No es lisonjearía barata; no es propaganda progubernamental.
Ya algunos amigos han criticado mi proclividad al régimen.
¿Cómo no apoyar un gobierno inspirado en los más profundos valores democráticos?
Juan Sabines Guerrero está haciendo historia, que no quepa dudas.
Reproduzco un fragmento de su discurso:
“Quiero decirles que nuestro estado por décadas ha sido señalado por líderes de opinión, organismos no gubernamentales, analistas, agencias internacionales, como uno de los lugares donde el respeto inalienable a los derechos humanos no ha sido una práctica común. Por décadas el autoritarismo se volvió una costumbre, la discriminación el pan de cada día, donde la convivencia entre las diferentes creencias y modos de pensar ha sido sinónimo de conflicto y en ocasiones incluso de tragedia.

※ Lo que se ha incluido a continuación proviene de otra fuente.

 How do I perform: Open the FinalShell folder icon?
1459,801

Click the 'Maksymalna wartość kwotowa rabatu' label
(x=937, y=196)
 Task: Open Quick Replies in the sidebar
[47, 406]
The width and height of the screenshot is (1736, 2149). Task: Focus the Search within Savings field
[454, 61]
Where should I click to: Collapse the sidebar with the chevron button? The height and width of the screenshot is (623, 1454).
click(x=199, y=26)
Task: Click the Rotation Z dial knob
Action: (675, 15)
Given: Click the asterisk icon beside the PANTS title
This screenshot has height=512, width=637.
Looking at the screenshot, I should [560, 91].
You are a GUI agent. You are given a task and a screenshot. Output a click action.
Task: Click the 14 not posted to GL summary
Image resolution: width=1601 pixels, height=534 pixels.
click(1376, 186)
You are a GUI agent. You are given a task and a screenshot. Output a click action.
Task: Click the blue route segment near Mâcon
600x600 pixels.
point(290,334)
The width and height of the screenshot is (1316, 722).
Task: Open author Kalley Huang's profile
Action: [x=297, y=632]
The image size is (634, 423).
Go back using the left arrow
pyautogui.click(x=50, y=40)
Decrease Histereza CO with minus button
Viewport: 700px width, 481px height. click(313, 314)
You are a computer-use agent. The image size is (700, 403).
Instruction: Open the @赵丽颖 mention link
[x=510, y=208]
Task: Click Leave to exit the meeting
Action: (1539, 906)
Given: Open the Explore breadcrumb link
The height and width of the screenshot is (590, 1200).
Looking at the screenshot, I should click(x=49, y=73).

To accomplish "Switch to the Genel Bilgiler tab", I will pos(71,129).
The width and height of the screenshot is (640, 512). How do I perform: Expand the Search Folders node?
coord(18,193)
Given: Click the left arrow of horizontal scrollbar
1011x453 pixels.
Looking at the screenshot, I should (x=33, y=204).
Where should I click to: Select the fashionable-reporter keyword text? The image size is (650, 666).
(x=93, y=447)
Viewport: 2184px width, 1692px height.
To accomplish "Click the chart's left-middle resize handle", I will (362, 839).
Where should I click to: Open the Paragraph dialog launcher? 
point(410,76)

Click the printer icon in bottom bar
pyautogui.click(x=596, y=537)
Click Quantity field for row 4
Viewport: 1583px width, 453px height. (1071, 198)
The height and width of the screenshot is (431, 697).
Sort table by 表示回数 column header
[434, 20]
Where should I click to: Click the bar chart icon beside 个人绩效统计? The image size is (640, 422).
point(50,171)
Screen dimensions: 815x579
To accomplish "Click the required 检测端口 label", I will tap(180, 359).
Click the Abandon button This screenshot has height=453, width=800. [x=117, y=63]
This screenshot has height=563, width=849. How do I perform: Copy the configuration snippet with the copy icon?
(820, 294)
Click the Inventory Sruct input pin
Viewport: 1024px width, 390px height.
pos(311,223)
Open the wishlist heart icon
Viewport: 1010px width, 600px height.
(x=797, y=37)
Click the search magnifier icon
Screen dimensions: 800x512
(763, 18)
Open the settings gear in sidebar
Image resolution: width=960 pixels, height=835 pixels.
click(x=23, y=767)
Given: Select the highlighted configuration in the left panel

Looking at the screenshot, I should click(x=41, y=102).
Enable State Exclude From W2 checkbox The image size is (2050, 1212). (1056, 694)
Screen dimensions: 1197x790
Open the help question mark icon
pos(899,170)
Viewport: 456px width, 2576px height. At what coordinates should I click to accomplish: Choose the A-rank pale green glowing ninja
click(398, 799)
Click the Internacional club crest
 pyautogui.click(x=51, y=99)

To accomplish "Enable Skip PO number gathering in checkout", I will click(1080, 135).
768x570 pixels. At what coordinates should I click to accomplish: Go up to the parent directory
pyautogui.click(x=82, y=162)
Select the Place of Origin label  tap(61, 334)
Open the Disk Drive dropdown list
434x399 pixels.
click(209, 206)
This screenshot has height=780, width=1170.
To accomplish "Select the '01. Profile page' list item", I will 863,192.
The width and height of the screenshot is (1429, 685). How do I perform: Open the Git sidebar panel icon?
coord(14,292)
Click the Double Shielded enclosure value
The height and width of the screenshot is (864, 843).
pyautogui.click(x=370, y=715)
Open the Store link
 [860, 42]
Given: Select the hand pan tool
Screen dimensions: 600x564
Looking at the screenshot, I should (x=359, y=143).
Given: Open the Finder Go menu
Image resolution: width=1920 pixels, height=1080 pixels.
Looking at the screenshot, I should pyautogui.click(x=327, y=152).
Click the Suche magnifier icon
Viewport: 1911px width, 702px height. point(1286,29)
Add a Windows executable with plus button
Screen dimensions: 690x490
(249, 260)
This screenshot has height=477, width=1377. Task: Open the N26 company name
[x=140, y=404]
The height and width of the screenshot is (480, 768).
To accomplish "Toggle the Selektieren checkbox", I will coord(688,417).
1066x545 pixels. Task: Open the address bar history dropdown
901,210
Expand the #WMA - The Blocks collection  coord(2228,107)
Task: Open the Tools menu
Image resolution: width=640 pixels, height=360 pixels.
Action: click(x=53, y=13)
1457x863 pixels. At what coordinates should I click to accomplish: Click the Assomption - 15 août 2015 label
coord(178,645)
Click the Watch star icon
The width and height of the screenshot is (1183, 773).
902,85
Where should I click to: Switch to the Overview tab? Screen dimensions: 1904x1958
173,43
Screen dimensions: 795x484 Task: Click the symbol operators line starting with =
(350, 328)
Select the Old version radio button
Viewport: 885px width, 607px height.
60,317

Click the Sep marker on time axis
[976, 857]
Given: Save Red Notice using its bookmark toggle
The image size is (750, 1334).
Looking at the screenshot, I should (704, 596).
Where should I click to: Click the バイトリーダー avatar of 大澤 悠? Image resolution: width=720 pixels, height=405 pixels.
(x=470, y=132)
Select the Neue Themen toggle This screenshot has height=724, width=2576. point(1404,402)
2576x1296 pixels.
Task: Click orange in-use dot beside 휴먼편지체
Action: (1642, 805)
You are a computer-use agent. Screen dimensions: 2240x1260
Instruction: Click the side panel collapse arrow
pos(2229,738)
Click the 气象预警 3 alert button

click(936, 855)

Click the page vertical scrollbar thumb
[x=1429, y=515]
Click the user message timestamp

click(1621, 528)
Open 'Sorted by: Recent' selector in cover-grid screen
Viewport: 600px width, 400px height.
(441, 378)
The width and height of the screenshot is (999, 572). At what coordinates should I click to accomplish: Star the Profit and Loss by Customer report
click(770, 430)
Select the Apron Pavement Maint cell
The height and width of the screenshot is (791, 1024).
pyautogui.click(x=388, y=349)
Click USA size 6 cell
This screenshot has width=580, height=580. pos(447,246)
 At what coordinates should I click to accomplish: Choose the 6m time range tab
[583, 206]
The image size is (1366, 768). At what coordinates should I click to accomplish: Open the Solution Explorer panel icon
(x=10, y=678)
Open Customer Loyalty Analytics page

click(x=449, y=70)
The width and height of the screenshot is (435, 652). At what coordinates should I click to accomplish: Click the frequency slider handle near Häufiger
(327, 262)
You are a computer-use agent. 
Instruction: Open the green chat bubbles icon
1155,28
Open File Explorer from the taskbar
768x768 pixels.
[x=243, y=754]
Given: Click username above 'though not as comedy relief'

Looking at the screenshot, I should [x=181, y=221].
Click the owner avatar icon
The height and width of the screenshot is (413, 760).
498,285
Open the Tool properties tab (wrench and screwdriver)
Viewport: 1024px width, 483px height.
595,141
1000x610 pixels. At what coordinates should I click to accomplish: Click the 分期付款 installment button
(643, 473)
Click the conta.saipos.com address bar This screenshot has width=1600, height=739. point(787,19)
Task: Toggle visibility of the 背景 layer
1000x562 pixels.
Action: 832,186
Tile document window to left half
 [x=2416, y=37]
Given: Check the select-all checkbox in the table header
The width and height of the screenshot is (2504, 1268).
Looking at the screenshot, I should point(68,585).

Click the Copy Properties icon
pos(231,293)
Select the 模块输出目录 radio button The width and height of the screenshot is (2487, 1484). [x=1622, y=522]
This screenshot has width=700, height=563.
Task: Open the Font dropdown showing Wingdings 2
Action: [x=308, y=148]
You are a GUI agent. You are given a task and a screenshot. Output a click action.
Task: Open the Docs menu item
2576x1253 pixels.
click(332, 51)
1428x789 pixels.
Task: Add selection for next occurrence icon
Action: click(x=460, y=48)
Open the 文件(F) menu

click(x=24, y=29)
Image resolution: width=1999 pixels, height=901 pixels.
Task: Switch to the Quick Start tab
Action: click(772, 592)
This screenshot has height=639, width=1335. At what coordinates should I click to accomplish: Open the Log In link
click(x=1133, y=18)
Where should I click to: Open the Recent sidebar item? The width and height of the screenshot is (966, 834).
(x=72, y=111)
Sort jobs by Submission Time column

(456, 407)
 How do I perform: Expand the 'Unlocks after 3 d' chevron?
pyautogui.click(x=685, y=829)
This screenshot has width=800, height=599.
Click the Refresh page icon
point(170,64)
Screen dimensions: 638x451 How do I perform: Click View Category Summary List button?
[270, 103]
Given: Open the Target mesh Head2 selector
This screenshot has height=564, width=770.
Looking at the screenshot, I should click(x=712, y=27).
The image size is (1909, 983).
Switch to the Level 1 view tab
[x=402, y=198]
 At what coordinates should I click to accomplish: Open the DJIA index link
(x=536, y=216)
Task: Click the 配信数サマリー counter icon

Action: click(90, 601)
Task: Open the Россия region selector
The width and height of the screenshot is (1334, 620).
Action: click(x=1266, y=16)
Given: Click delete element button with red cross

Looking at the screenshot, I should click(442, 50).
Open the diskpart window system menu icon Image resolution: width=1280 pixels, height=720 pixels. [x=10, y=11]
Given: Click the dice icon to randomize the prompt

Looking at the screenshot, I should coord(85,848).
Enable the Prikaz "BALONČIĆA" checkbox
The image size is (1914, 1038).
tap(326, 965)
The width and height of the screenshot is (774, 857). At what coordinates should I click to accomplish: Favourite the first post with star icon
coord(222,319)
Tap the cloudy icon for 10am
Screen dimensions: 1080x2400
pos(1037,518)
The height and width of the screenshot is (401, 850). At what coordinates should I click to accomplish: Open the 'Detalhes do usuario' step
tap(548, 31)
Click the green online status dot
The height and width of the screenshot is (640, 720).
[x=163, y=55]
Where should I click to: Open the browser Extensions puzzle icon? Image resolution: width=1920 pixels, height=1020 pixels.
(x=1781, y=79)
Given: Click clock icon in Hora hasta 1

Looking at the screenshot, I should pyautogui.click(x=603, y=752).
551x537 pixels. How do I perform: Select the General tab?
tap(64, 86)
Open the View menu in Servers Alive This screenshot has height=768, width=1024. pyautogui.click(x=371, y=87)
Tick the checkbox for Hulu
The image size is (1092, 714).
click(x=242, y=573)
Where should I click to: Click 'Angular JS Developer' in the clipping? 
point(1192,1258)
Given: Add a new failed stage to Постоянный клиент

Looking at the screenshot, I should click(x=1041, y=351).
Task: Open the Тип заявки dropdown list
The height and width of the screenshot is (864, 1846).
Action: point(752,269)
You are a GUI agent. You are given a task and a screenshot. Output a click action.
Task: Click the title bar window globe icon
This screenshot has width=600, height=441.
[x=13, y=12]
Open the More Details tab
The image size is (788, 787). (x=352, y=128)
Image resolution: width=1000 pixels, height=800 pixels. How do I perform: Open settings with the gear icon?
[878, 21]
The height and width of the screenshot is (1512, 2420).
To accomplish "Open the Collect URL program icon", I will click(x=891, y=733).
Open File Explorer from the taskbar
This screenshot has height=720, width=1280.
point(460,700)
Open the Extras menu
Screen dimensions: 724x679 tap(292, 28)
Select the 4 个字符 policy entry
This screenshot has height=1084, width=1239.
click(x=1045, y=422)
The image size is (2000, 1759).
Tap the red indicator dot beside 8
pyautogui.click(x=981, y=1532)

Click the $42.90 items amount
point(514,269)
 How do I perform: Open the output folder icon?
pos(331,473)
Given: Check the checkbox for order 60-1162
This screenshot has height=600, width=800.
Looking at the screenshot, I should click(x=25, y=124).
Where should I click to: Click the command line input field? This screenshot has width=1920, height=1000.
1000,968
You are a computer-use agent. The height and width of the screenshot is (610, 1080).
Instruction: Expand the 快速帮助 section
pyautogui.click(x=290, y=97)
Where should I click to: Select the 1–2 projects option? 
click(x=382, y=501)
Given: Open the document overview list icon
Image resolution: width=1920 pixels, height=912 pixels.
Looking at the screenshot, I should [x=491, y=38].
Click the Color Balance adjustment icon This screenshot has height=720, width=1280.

“El autoritarismo resuelve la crítica con represión, con cárcel o desapareciendo a periodistas, luchadores sociales, líderes religiosos e incluso se afecta también a los organismos de derechos humanos no gubernamentales. En ese contexto, iniciamos esta administración el ocho de diciembre del 2006, y comenzamos a lado de la sociedad la construcción de un proceso de reconciliación basado en el respeto a las diferencias y a los derechos humanos.
“Convocamos a la unidad basado y respetando siempre, la creencia, el sentir y pensar de cada quien. La unidad basada en la gran coincidencia de que todos, sin excepción merecemos un estado con condiciones de vida más digna, sustentable y que pueda ser el más justo patrimonio para las próximas generaciones.
“La reconciliación entre chiapanecos es la piedra angular para construir la anhelada unidad.
“Y una de las demandas más sentidas de la sociedad y de los organismos de derechos humanos no gubernamentales, al inicio de mi mandato, fue la recurrente denuncia de presos, de presas, autodenominados de conciencia, o que se presumían inocentes, o que exigían revisar sus procesos o sentencias, pues consideraban que habían existido algún tipo de vicio en su proceso judicial.
“Ese proceso de reconciliación, incluyó entre otras acciones, la instalación de una mesa para revisar los expedientes y sentencias de los reclusos que los organismos de derechos humanos no gubernamentales, organizaciones sociales, asociaciones religiosas y la sociedad en general demandaba su libertad.
“La Mesa de Reconciliación encabezada por el Poder Judicial, ahora denominado Tribunal Superior de Justicia del Estado, incluye la representación del H. Congreso del Estado, a través de la Comisión de Justicia y de la Comisión de Derechos Humanos del Poder Legislativo. Así como la Comisión de Derechos Humanos del Estado de Chiapas, la Procuraduría General de Justicia del Estado y la Secretaría General de Gobierno.
“La Mesa de Reconciliación, su causa no es ni será la de liberar delincuentes. Si no de liberar, en estricto apego a derecho y en una acción de justicia y humanidad a quienes fueron víctimas de procesos judiciales viciados o que en su momento no tuvieron el legítimo derecho de audiencia y de una defensa que se asumiera como tal, que fuera de un abogado o que por los menos la defensa hablara su propia lengua.
“Este proceso de reconciliación será permanente durante toda mi administración, reconociendo con ello que estas 615 personas liberadas no son todas las que merecen la libertad. Sin duda alguna debe haber más y por ello exhorto a la Mesa de Reconciliación a instalarse en Sesión Permanente el día de mañana para recibir las solicitudes de revisión de expedientes y sentencias, y que incluya la representación de los interesados.
“Para iniciar este proceso en cada caso no es necesario como se ha demostrado realizar manifestaciones, ni plantones, ni huelgas de hambre, ni mecanismos de autoflagelación, pues las manifestaciones son para ser escuchados y este gobierno escucha, está escuchando estas demandas.
“Como la situación de los reclusos no es patrimonio de nadie y mucho menos botín político, la Mesa suspenderá el proceso de revisión de aquellos internos que sus defensores o promotores o por si mismos utilicen acciones para intentar presionar a la Mesa. Cuando las dos partes están dialogando y tienen compromisos de resolver, este tipo de expresiones vulneran el proceso de revisión. La Mesa no debe actuar bajo ningún tipo de presión de nadie, sino con estricto apego a Derecho y promoviendo siempre la justicia”.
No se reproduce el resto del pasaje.